━━━ Material shown ━━━

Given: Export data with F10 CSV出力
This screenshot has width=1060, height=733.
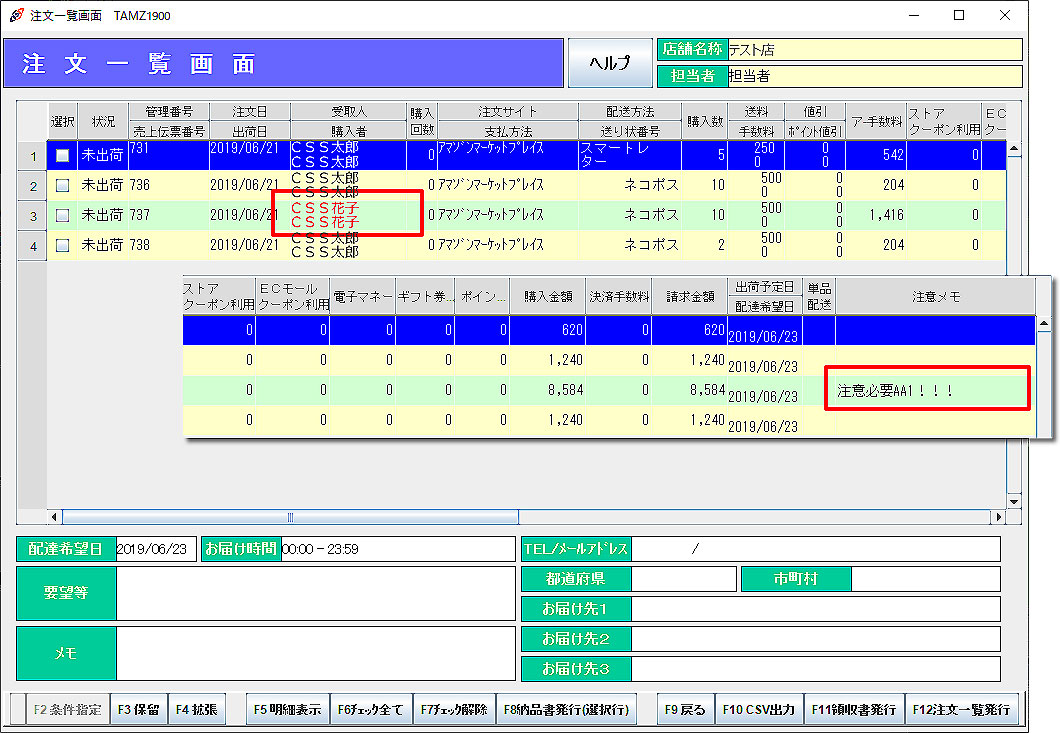Looking at the screenshot, I should 758,710.
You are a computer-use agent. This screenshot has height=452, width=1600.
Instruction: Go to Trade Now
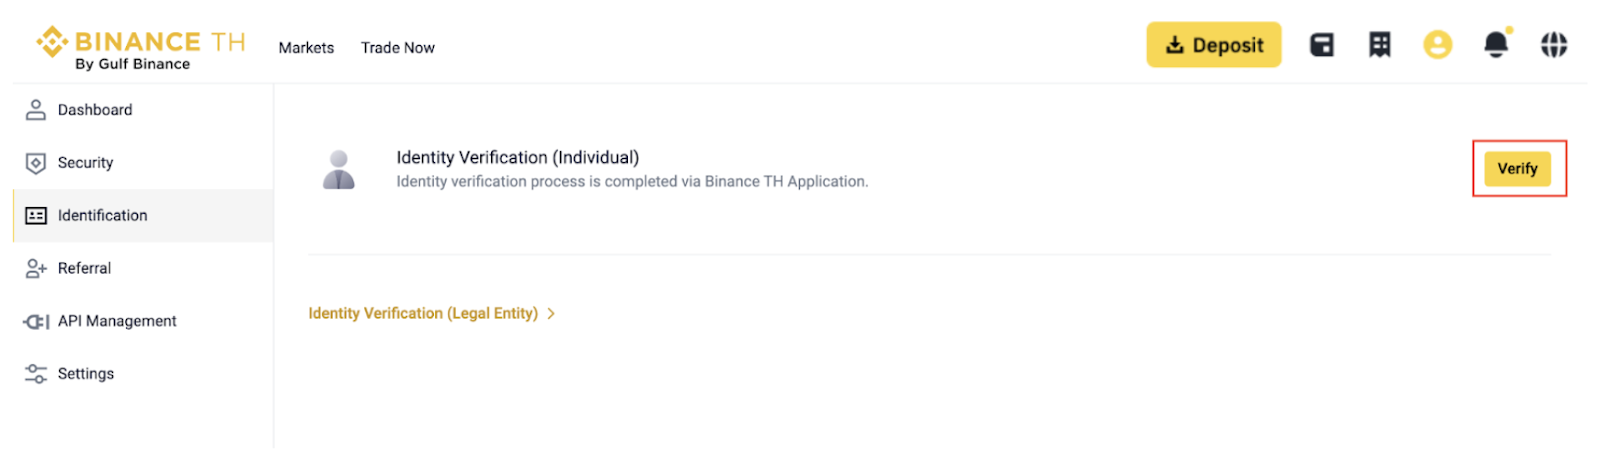pos(398,48)
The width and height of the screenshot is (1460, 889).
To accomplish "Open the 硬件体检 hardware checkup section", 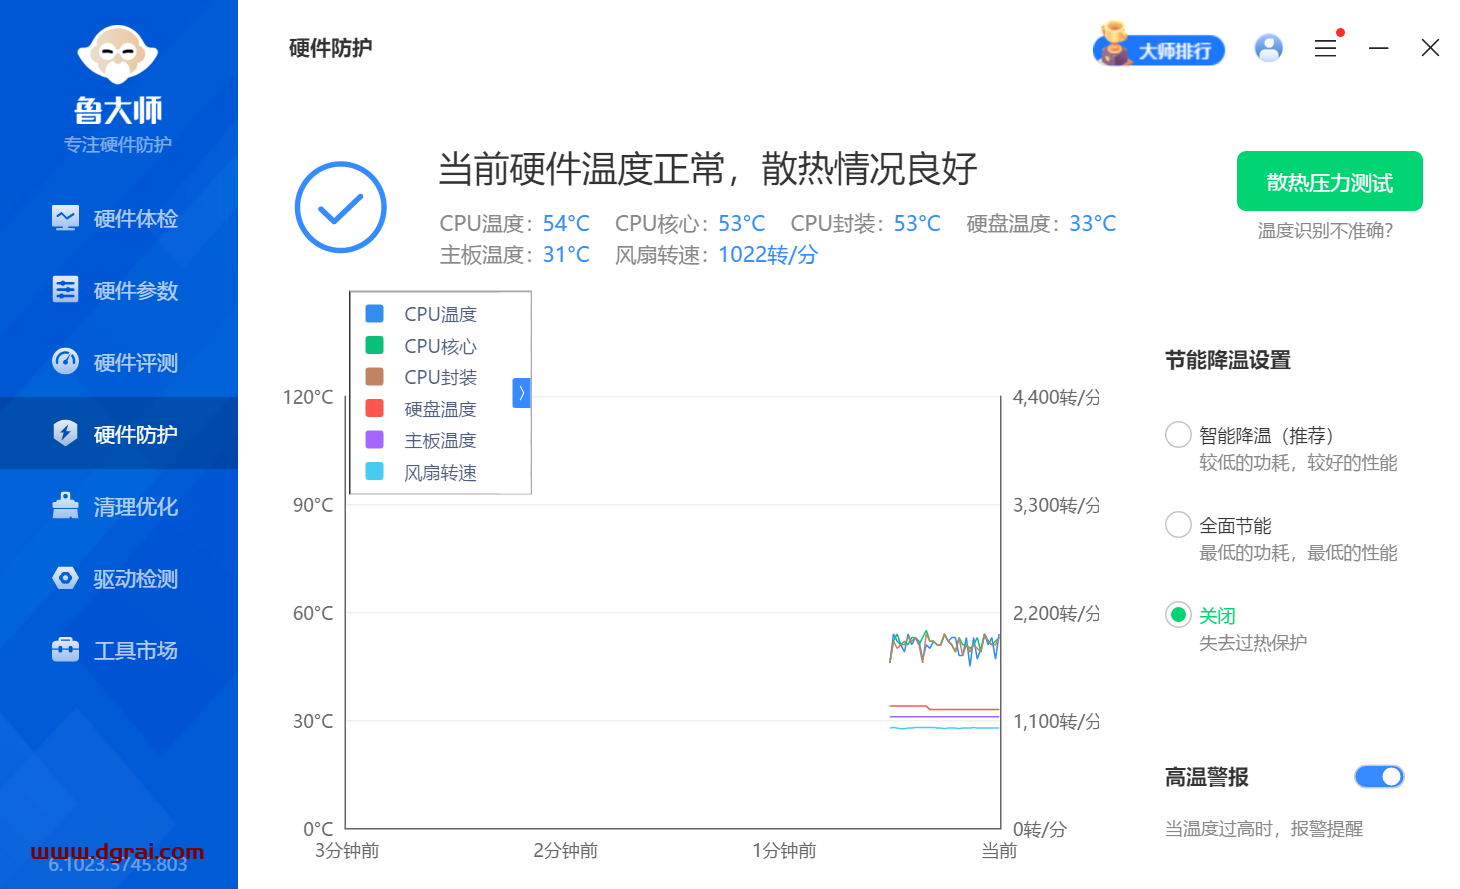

━━━

Copy the data in full. No pictures belong in the copy.

Written solution
Given: Export data with F10 CSV出力
This screenshot has width=1060, height=733.
Looking at the screenshot, I should 758,710.
You are a computer-use agent. This screenshot has height=452, width=1600.
Instruction: Go to Trade Now
pos(398,48)
The width and height of the screenshot is (1460, 889).
To accomplish "Open the 硬件体检 hardware checkup section", 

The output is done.